Given the multi-staged nature of this attack, it is extremely challenging to identify the malicious intent of the package through static analysis alone, even with the aid of machine learning. For such cases, advanced dynamic solutions are necessary alongside static methods to effectively detect such sophisticated threats.
We have yet to fully determine the end goal of this package.
The "easyhttprequest" Mysterious Package, Exploiting the Shadow of a Popular Project
easyhttprequest attack flow
The easyhttprequest Python package employs a deceptive technique by overriding the standard installation process with a custom PostInstall class embedded within its setup.py script. This class is meticulously mapped to the "install" command in the cmdclass dictionary and is designed to execute additional code when the package is installed using the setup.py install command.
Upon installation, the package's first move is to clone a GitHub repository (isaaknikolaev/PySocks) into a temporary directory on the user's system, creating a folder named "PySocks.”

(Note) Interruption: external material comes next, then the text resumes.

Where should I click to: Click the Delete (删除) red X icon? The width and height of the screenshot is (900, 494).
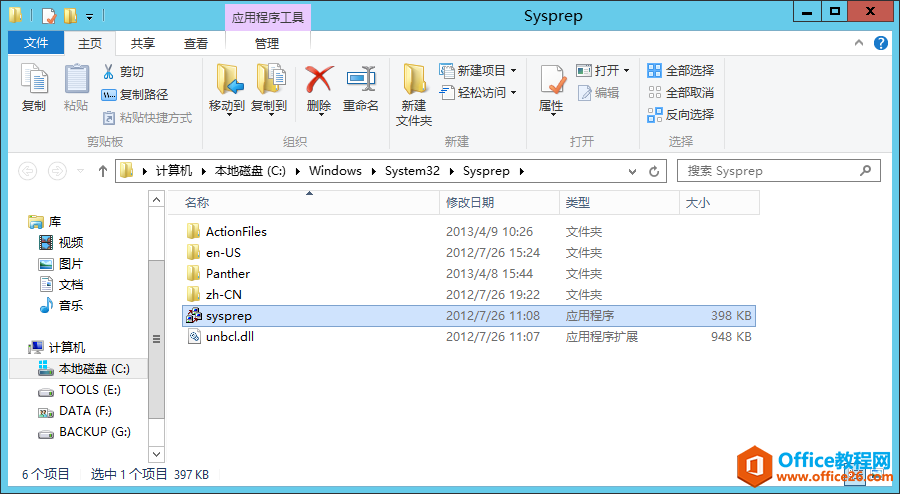tap(319, 79)
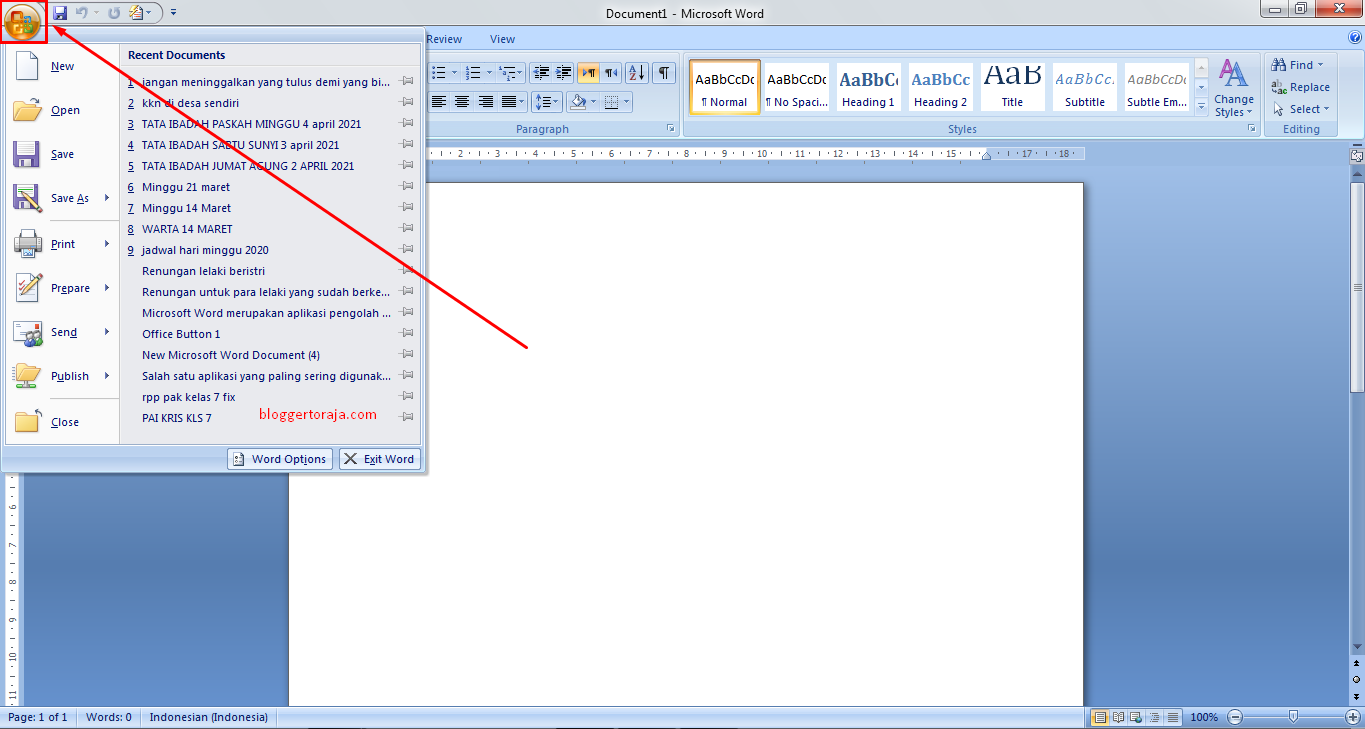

This repository is in fact a fork of the vastly popular "Anorov/PySocks" repository, whose corresponding Python package "pysocks" boasts millions of weekly downloads. This tactic of riding off the reputation of a renowned project is a calculated move to cloak the package's true intent under the guise of a trustworthy source, enhancing its chances of evading detection.
This cloning occurs regardless of the operating system. However, the script includes a condition specifically for Windows systems, where it installs an additional Python package, dulwich (a package used for interacting with Git repositories)
Upon cloning the repository, the package checks the latest commit message for a particular trigger string (uJq93k8bmm7KqjL). If this string is present, the script removes the trigger string, decodes the remaining message, and proceeds to execute the remaining part of the commit message, which is encoded in Base64. This execution step is where the potential for running malicious code lies.
At the time of discovery, no malicious content was found in the commit message of the cloned repository. This could indicate that either the package was intercepted and sanitized before the attacker could deploy their intended malicious code, or the harmful content was never committed. Nevertheless, the structure of the package indicates a clear intent for malicious use, showcasing a sophisticated method of hiding and executing potentially harmful code through a seemingly innocent package installation.